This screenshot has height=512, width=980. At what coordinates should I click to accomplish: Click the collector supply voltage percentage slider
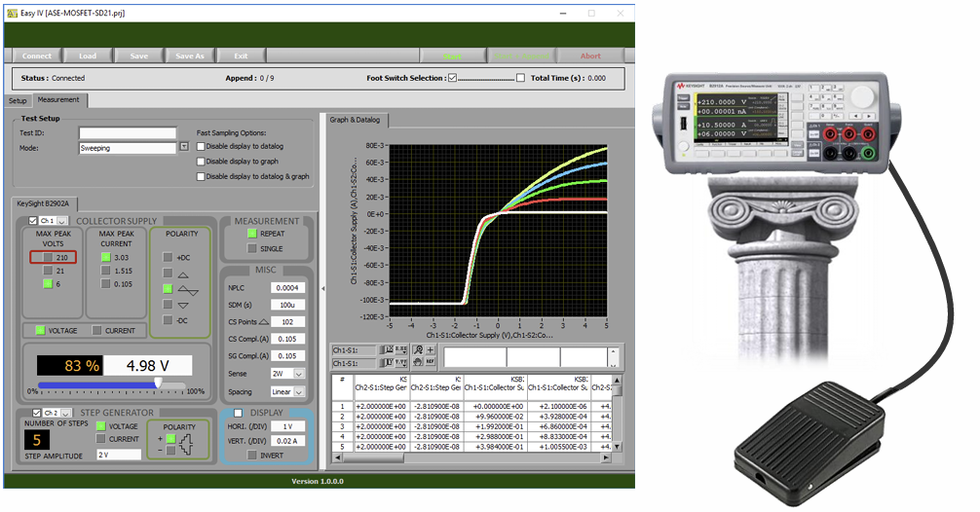tap(157, 384)
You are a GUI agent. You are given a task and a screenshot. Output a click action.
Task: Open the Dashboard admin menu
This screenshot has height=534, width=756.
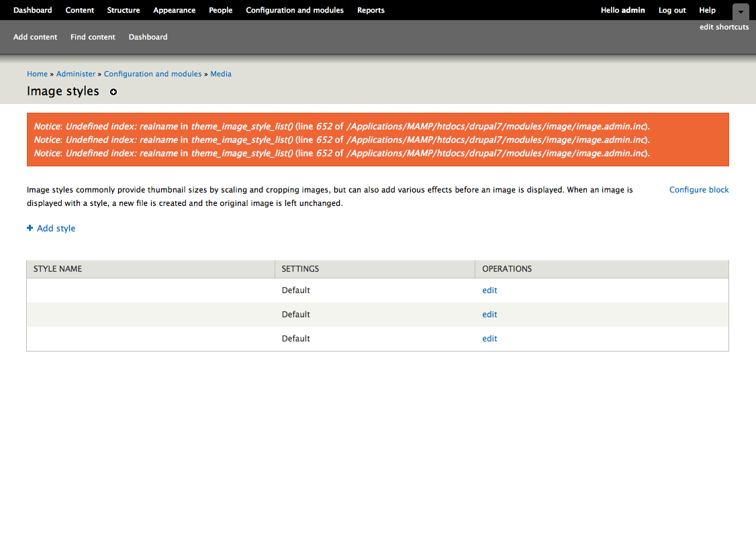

*WRITTEN TASK*. Start at the line containing "You are a GUI" and copy everything through the end of the material, changing "Dashboard" to "Settings" and leaving all else the same. Leave the pictures out of your answer.

*WRITTEN RESPONSE*.
You are a GUI agent. You are given a task and a screenshot. Output a click action.
Task: Open the Settings admin menu
This screenshot has height=534, width=756.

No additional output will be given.